Stored data:
____
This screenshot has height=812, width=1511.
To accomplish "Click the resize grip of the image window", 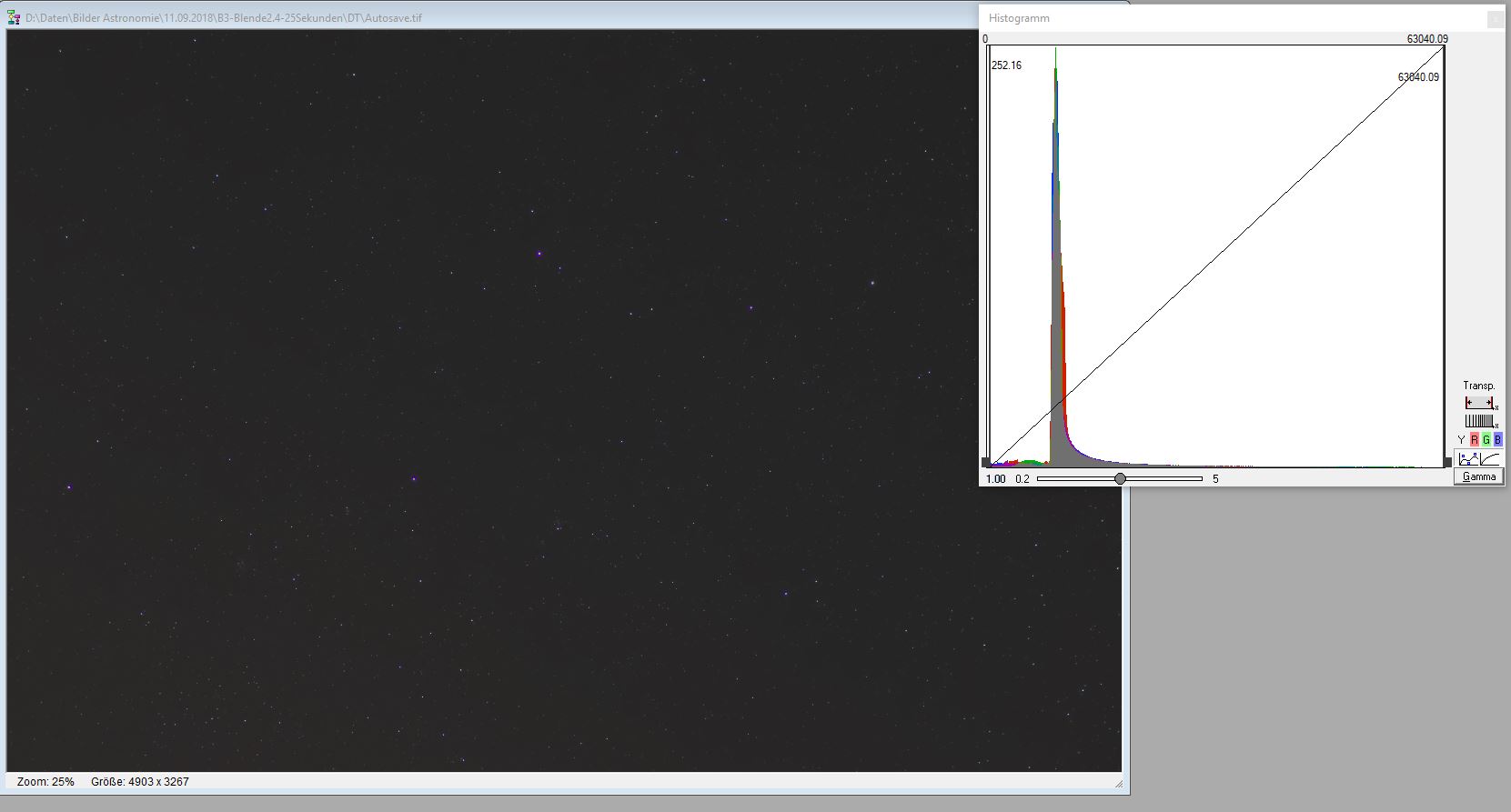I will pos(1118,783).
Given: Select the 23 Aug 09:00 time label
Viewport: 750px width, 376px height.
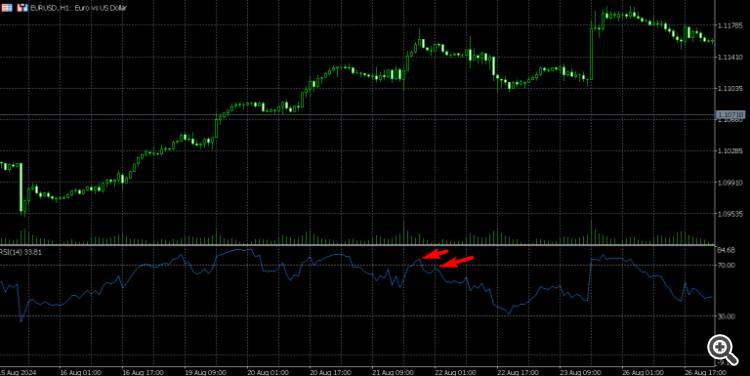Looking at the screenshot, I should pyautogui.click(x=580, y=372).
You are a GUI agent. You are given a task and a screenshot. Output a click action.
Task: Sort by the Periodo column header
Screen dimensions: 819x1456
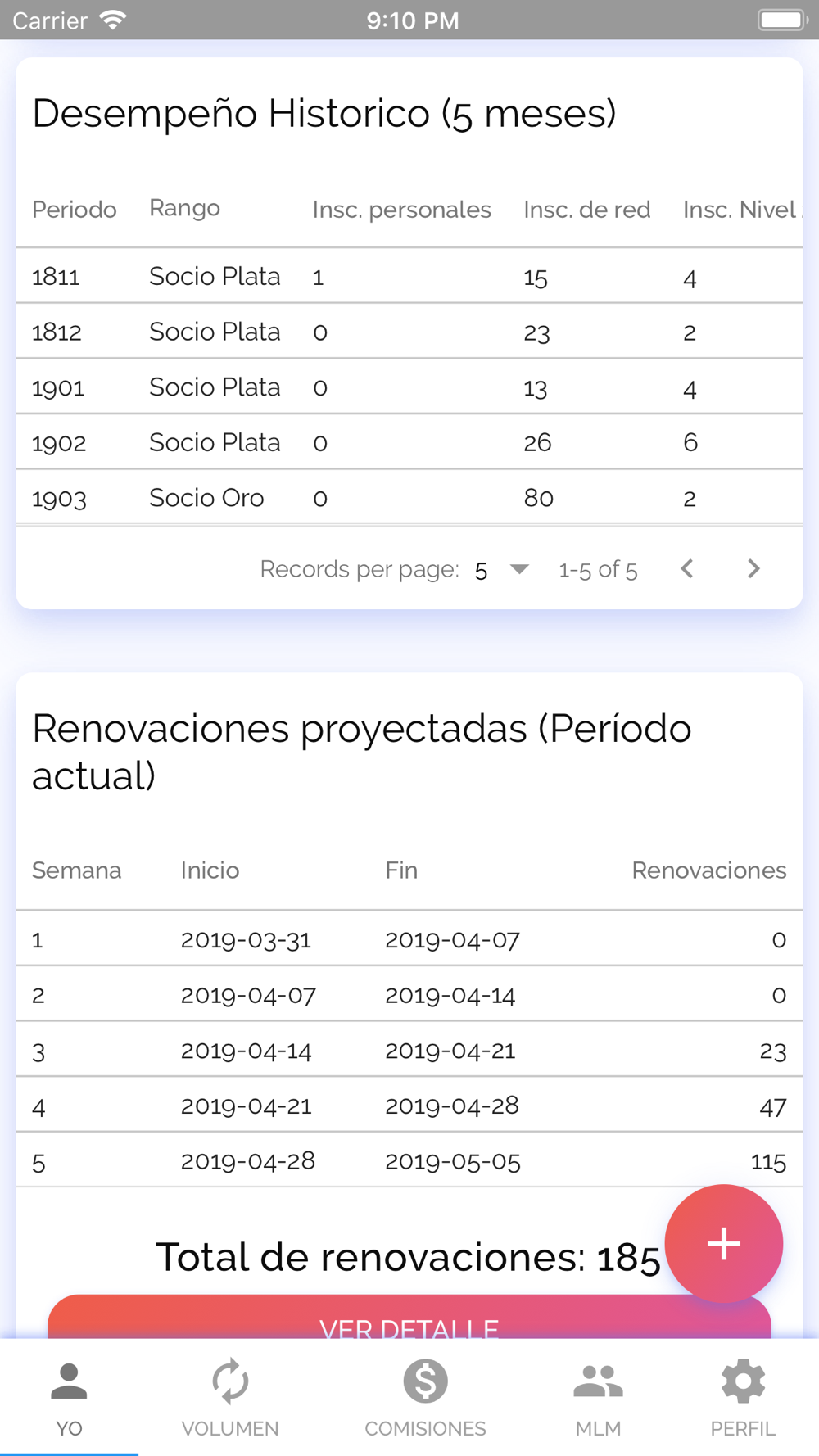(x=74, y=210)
____
**Work instruction**
From the line that holds "You are a GUI" to the last line of the data, return those lines exactly and nothing else; both ends count, and pictures stay out.

**Response to the exercise**
You are a GUI agent. You are given a task and a screenshot. Output a click action.
Task: Sort by the Periodo column header
Screen dimensions: 819x1456
(x=74, y=210)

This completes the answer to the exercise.